| The task |
Edit the items from the line with "You are a computer-use agent." through the end of the records, replacing "Teaching Mode" with "Presentation Mode" and changing nothing else. Leave the pictures out of your answer.

** start of Data lines **

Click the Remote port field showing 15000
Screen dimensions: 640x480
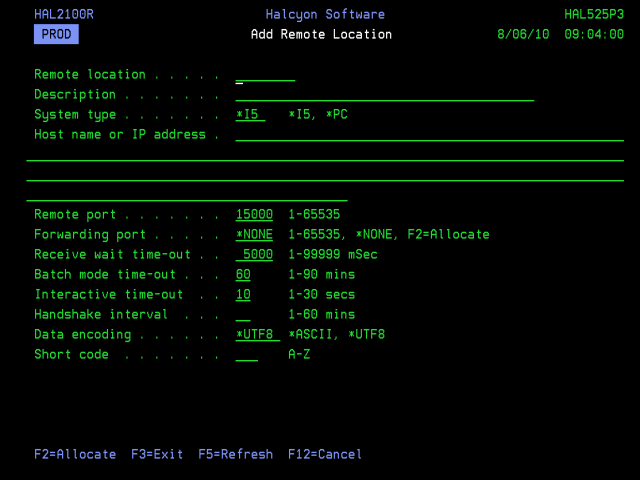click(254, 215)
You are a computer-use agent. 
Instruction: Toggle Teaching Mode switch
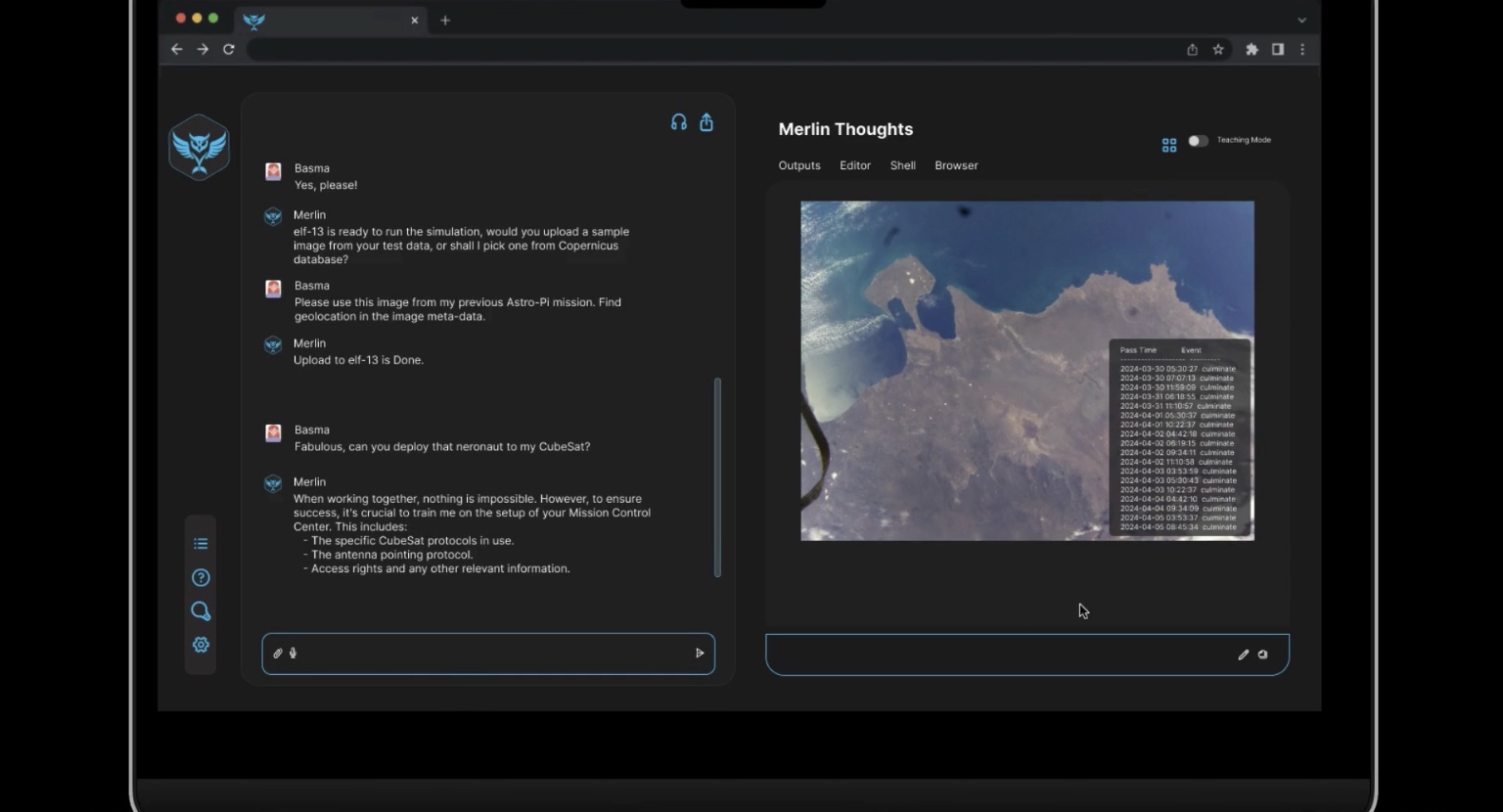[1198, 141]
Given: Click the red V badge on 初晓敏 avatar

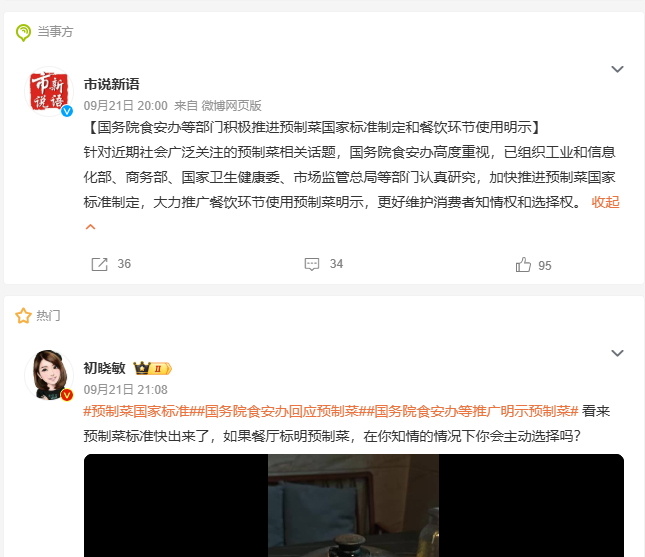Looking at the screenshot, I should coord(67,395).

** end of Data lines **

| Solution to this task |
You are a computer-use agent. 
Instruction: Toggle Presentation Mode switch
[1198, 141]
Given: Click the red V badge on 初晓敏 avatar

Looking at the screenshot, I should coord(67,395).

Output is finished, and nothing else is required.